His green-track excellence is not a new phenomenon and it sometimes shows through deeper into weekends when lower-grip surfaces are in play.
Watching the first free practice session for the 2016 Mexican Grand Prix on the inside of the first corner is a case in point. On a low-grip track, with downforce levels low thanks to the reduced air density, Bottas was superb on the brakes from very early in the first session. There are myriad examples of such moments from Bottas from watching trackside on Fridays over the past eight seasons.

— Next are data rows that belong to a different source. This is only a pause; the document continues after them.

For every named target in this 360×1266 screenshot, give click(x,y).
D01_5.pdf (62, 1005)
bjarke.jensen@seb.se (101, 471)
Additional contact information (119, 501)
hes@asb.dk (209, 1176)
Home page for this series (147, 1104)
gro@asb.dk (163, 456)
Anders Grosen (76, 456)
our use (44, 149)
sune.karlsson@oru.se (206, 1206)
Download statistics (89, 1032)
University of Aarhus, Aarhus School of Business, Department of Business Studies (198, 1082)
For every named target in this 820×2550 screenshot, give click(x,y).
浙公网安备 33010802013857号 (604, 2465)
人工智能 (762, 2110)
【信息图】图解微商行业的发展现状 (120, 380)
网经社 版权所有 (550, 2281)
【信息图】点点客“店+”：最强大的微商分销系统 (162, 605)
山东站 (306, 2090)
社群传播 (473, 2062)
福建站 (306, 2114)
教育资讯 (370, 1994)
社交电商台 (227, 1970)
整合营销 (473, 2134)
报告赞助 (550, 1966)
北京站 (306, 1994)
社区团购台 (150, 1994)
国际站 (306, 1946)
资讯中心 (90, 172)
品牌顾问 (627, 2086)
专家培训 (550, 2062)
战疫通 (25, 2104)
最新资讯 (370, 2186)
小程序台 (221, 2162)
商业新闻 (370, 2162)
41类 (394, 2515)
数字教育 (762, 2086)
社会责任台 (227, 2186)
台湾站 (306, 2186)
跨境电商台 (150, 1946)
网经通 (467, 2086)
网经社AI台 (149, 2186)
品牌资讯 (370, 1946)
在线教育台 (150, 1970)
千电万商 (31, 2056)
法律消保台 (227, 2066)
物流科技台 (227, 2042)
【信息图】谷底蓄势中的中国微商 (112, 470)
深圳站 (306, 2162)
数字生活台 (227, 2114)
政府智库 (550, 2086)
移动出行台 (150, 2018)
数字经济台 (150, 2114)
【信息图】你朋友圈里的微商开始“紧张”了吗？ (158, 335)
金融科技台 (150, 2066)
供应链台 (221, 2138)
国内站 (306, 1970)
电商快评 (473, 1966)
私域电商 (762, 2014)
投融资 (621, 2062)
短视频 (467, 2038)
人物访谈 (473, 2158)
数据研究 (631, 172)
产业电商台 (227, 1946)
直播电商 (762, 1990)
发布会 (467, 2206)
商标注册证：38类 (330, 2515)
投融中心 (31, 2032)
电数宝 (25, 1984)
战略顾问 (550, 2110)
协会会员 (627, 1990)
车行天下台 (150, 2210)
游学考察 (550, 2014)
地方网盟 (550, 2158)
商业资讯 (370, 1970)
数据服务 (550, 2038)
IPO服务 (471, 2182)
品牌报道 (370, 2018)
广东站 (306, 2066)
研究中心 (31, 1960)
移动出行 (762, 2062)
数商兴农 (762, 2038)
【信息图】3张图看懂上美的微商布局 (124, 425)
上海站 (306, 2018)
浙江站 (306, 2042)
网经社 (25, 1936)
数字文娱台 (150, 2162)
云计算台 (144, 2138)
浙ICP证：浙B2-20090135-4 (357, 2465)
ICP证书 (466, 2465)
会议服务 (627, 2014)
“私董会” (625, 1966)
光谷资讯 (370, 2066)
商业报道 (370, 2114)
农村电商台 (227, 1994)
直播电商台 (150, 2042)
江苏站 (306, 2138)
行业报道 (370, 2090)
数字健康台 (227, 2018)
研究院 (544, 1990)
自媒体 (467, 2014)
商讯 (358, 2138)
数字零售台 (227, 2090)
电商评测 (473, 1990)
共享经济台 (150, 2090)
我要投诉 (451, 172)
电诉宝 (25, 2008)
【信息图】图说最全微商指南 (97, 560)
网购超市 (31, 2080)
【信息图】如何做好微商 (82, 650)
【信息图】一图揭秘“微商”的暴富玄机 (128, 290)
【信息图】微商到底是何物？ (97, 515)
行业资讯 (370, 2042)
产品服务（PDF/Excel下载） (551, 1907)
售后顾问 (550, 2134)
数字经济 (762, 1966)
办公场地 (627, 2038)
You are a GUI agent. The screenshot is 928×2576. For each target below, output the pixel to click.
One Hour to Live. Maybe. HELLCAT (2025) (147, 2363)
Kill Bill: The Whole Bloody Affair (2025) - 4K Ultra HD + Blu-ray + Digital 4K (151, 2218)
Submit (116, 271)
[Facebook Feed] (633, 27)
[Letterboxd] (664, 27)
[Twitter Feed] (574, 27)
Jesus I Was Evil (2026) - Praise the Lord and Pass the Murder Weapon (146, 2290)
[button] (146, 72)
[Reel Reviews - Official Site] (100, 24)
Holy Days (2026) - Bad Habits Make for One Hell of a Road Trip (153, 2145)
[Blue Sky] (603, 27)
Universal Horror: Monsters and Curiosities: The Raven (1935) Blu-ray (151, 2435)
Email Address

It would be for clichés to suggest that, as a Finn, he’s used to this kind of thing given the caricature of those from that part of the world hurtling around in the ice shortly after learning how to walk.
“Luckily for me at a young age I found it really interesting, the process of getting quickly to a certain pace” :: Valtteri Bottas
But Bottas himself points to an aptitude and an enthusiasm for this challenge that appears to be rooted in his younger days.
Having earlier suggested that a reduced weekend schedule with just one free practice session might benefit some drivers, The Race then asked Bottas if he felt he was one of those drivers and why he excels with a little less practice.
“I don’t know if I’m any better than any other driver adapting to things,” he replied. “I’m sure every driver in Formula 1 [can] – you need to be hugely talented and highly reactive and adaptive to different conditions and to learn quickly corner by corner and lap by lap.
“But, I don’t know, I just really like it. I always like the process of finding the small details quickly and since a kid driving different kind of things, whether it was in ice and snow and all kinds of conditions, I always like that.
“Luckily for me at a young age I found it really interesting, the process of getting quickly to a certain pace.”
He undeniably worked his way to that certain pace more effectively than team-mate Hamilton at the Nurburgring, lapping 0.256s faster than the sister Mercedes in qualifying.
It was what might be termed an ‘even’ advantage as well, as Bottas had the edge in all three sectors. That said, just over 60% of his total time advantage was in the first sector, so perhaps that feel for conditions played a big part when it came to judging the braking point for Turn 1.
There are also other factors at play beyond simply an ability to judge the grip levels as the track evolves rapidly earlier in the weekend. The nature of the grip also changes.
Bottas seems to benefit from having that fraction of extra time to feel the car on corner entry and load it up fractionally more progressively. Hamilton at his best has an astonishing ability to get the car rotated quickly at corner entry.
As tracks get grippier, it can favour Hamilton’s capacity to anticipate exactly how the car will respond. That means you can argue his more proactive skillset overall is more relevant in those conditions, and the statistics of the past three-and-a-half seasons support that.
But these are tiny differences – as you’d expect given this is a pair of drivers often separated by less than a tenth of a second in identical machinery in qualifying. What the Nurburgring offered was a rare chance to test the hypothesis that such low-grip circumstances should suit Bottas – and it proved to be the case.
On balance, it’s not an especially useful strength to have given Friday practice counts for nothing. But at the Nurburgring, Bottas made the most of the chance presented – and has more reason than ever to look forward to the two-day event at Imola at the start of November.